= Justin Murphy (comics) =

Justin Murphy is an independent publisher and creator of comics and graphic novels. He is also a playwright and composer. He co-wrote a play which won most outstanding musical at the New York International Fringe Festival. He is now working independently on a traditionally animated feature film, Dawgtown, since late-2010.

==Southern Blood comic book==
His comics career began in 1992 when he self-published Southern Blood, a small press black and white series about the American Civil War. The book ran for 8 issues. Murphy discontinued the Southern Blood series and closed his company, JM Comics.

After finishing a BFA at Jacksonville University, Murphy took a break from comics to write plays for the stage. His first collaboration was a musical based on the characters from Southern Blood called Eagle Song. He wrote the libretto and co-wrote all the music with composer Roger Butterley, a sometime musical director for artist Phoebe Snow. Together they produced and released a complete symphonic recording starring Jamie-Lynn Sigler and numerous other Broadway actors. Murphy and Butterley also sang lead roles on the recording, but the show could not find a producer to stage it.

The duo continued to write however, and in 2006 produced the rock opera Fallen Angel at the New York International Fringe Festival. The musical tale of Lucifer's fall from Heaven won the Most Outstanding Musical Award at the festival that year.
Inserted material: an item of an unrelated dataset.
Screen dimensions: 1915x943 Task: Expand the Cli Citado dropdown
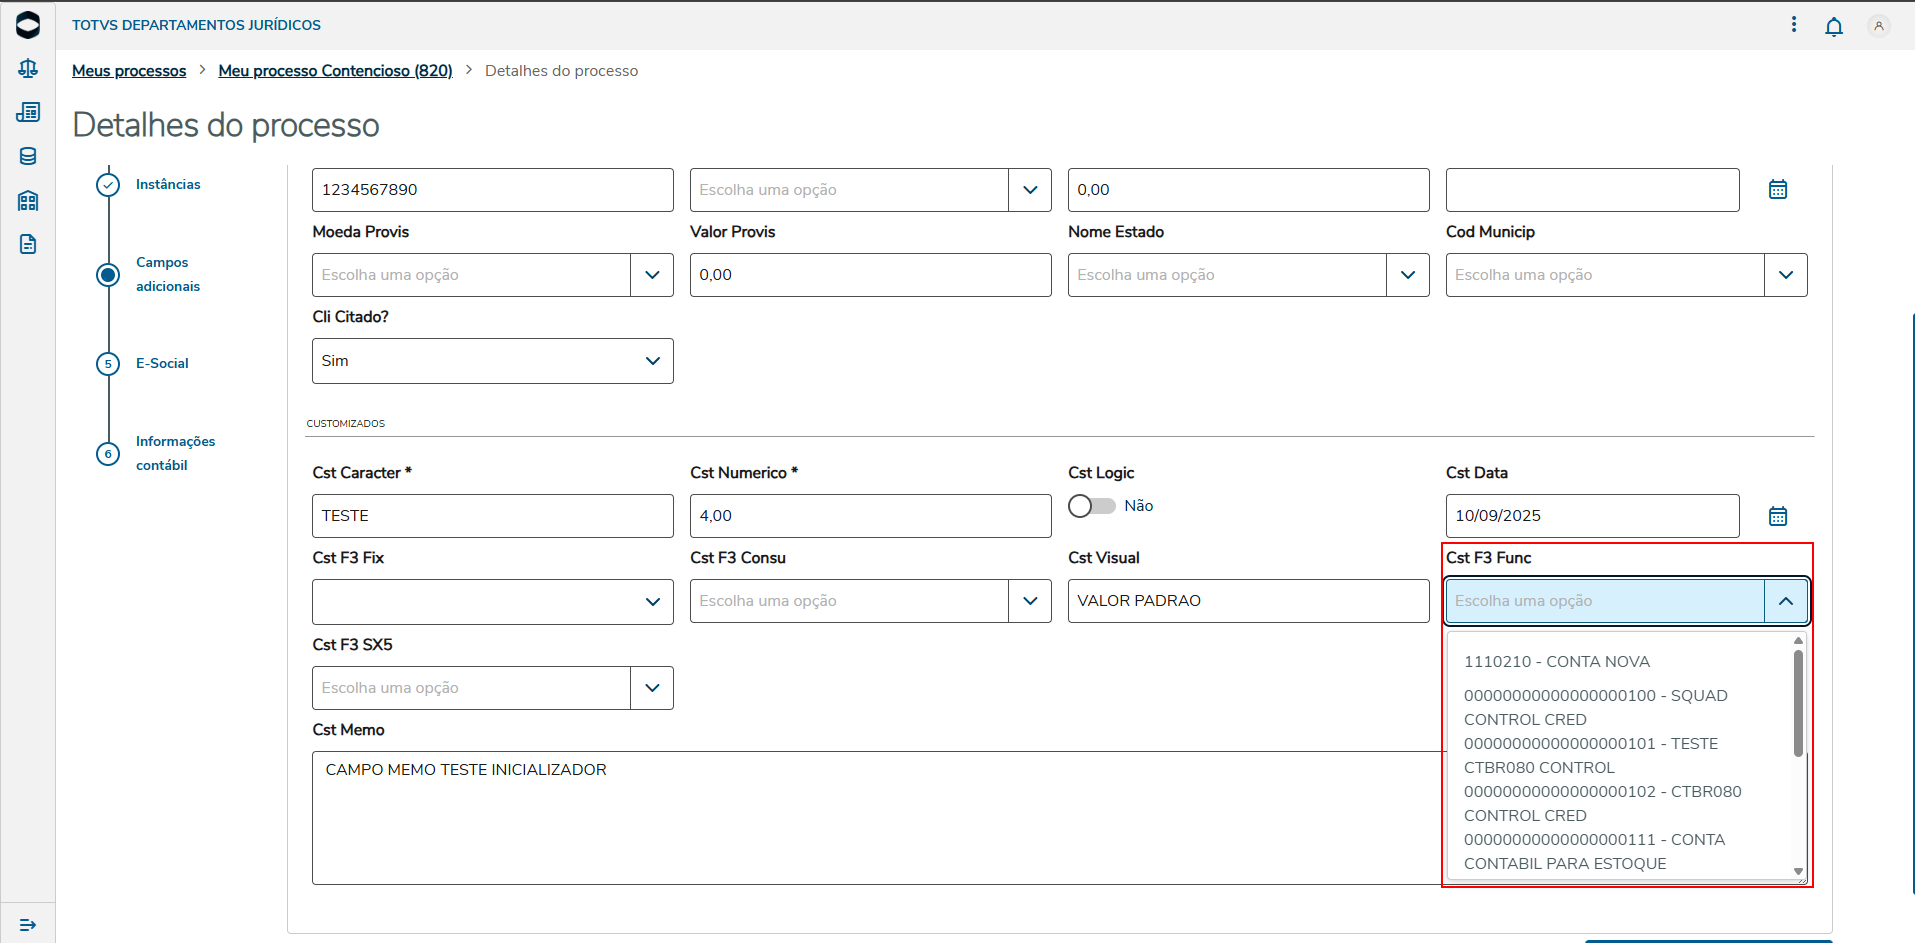coord(652,361)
==Cleburne: A Graphic Novel==
In 2008, after two years of collaboration with Marvel artists Al Milgrom and J. Brown, Murphy made his return to comics with the graphic novel Cleburne. The 208-page, full color book told the true story of Confederate General Patrick Cleburne and his plan to enlist freed slaves to fight for the South. Murphy wrote and illustrated the book, with Milgrom and Brown providing the inks and colors. The book won a Xeric Foundation grant and earned a bronze Book of the Year Award in the graphic novel category from ForeWord Magazine It was also a finalist for the IBPA Benjamin Franklin Awards. A film adaptation is currently in development.

==Dawgtown==
Dawgtown is an upcoming animated feature Murphy has been working on since late-2010 as the director, writer, producer and production designer. It's the story of a young pitbull named Max living in a brutal underground world of dog fighting. As a competitor in the most well funded pit-fighting organization in the world, he now must lead the other dogs in a dangerous break for freedom, in a similar vein to the Book of Exodus.

The film is currently being made with the use of traditional 2D animation, created at Justin's own Legacy Animation Studios, in the style of Urban and Graffiti art. It is scheduled to be released sometime in the 2020s.